They fired a bad customer and got a better company.
The Bad Customer Tax
Every business pays it. Most don’t realize it.
Bad customers cost you:
- Time wasted on unprofitable requests
- Employee burnout and turnover
- Opportunity cost of not serving good customers
- Cultural damage that spreads
Firing bad customers isn’t a loss. It’s an immediate ROI win.
How to Escape the Trap
Stop trying to serve everyone. Start serving the right people.
Here’s how:
Use AI to Find Your Best Customers
Let AI analyze your customer data. Find the patterns of your most profitable, collaborative clients. Then find more people like them.

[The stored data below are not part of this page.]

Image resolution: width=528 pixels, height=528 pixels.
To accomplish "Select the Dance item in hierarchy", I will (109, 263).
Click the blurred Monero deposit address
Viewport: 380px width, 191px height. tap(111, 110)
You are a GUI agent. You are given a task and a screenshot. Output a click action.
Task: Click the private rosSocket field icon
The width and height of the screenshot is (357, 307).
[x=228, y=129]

Stop guessing who’s worth your time. Let the data show you.
Make Your Boundaries Your Brand
A company that knows who it doesn’t serve is magnetic.
Clear boundaries aren’t mean. They’re positioning. They say: we’re not desperate, we protect our people, we choose our partners.

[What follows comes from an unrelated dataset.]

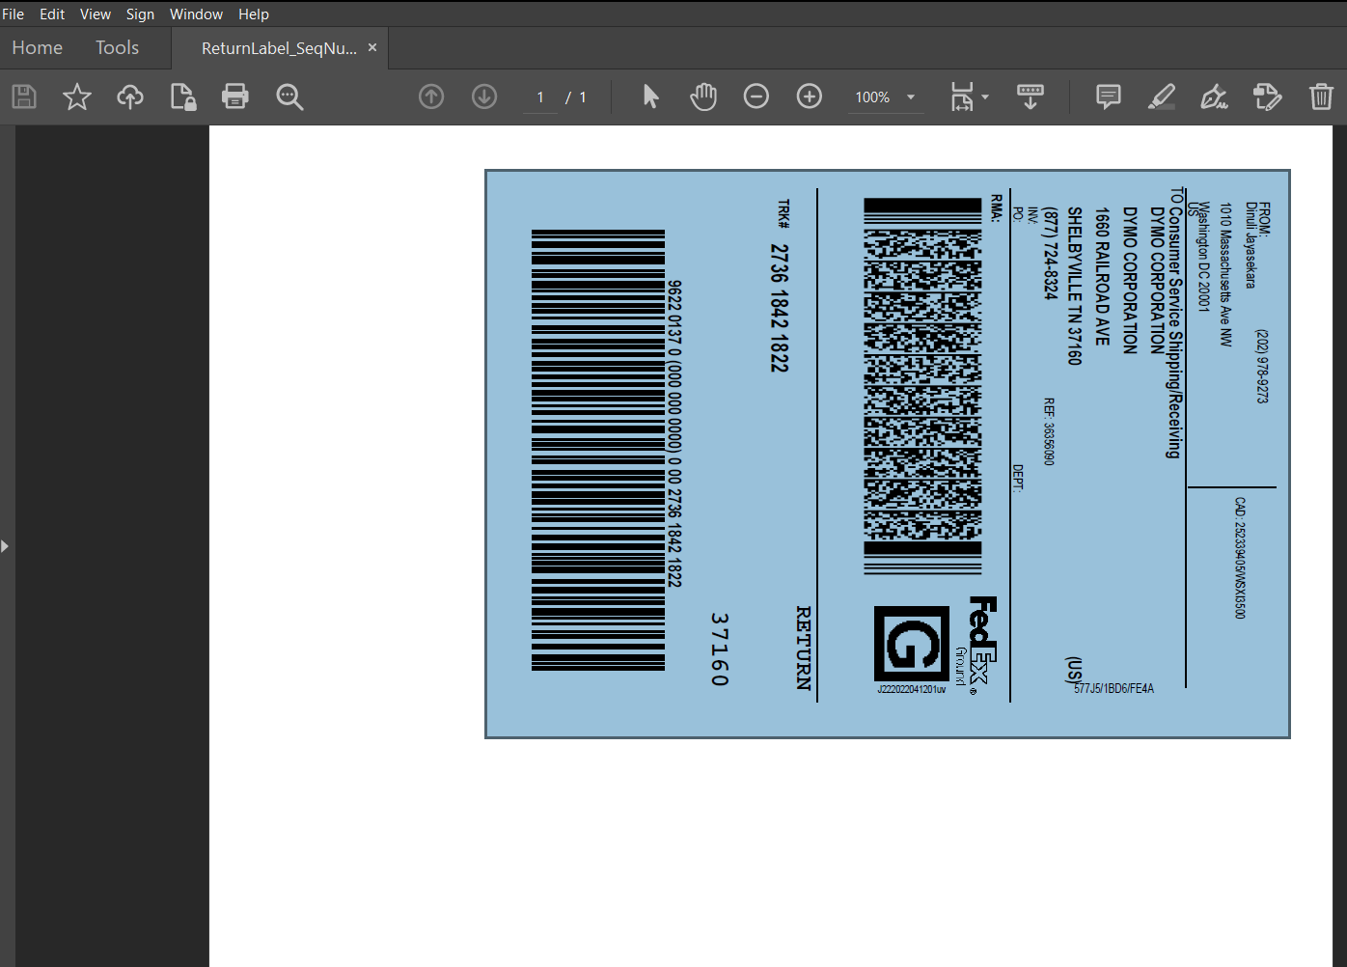Add a sticky note comment
The height and width of the screenshot is (967, 1347).
tap(1108, 97)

In a world of bland people-pleasing, that’s remarkable.
Lead, Don’t Follow
When a customer makes a request, don’t just say yes. Ask why. Understand the real need. Then offer something better.
That’s how you earn trust without losing your backbone.
The New Rule
Great companies aren’t built by saying yes to everyone.
They’re built by saying no—strategically, confidently, and often.
The customer isn’t always right. But the right customer usually is.
Focus on them.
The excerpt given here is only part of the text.